■ Given exercise
Count the lines in the records below that contain the string "height", and reply with only that number.

■ Records for processing
* * * * *
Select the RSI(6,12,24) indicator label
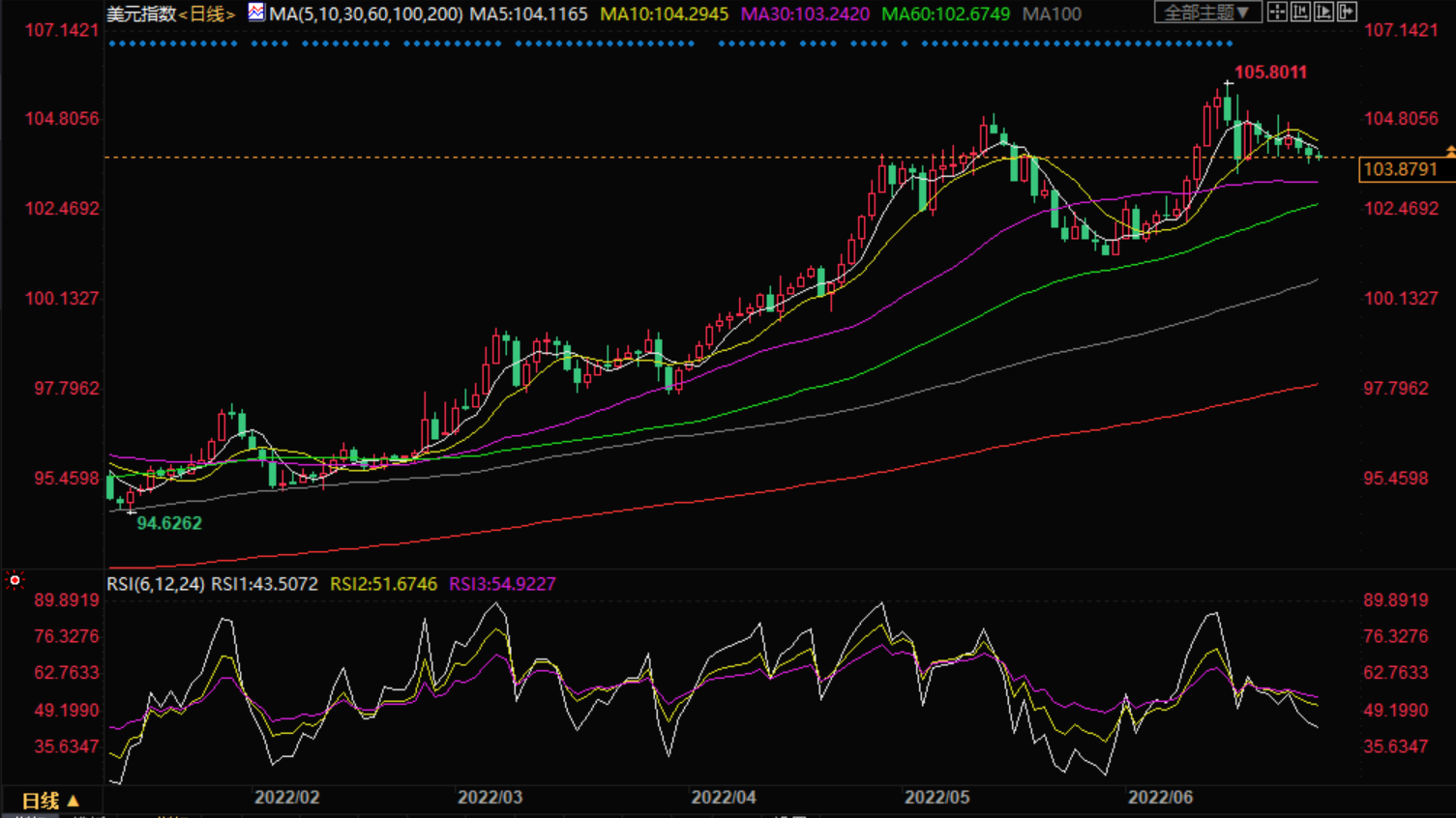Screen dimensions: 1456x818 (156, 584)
* * * * *
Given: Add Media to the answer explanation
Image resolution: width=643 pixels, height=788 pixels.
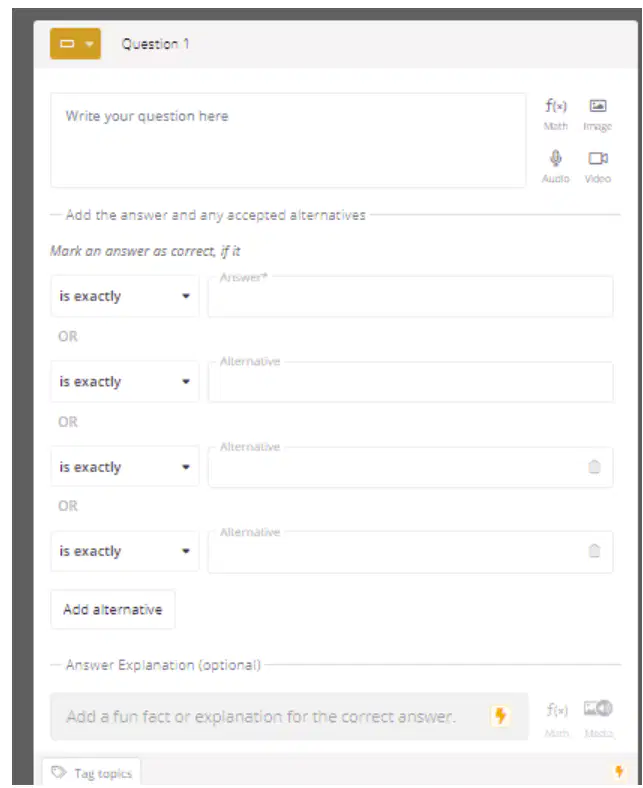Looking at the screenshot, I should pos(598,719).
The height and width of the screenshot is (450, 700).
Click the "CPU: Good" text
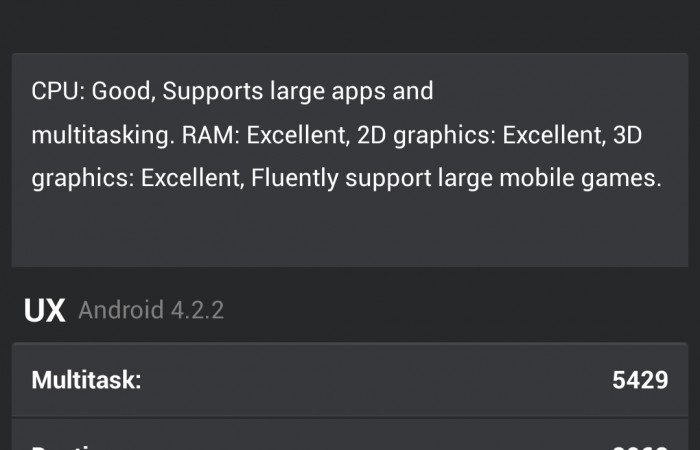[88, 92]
* * * * *
■ Exercise response
2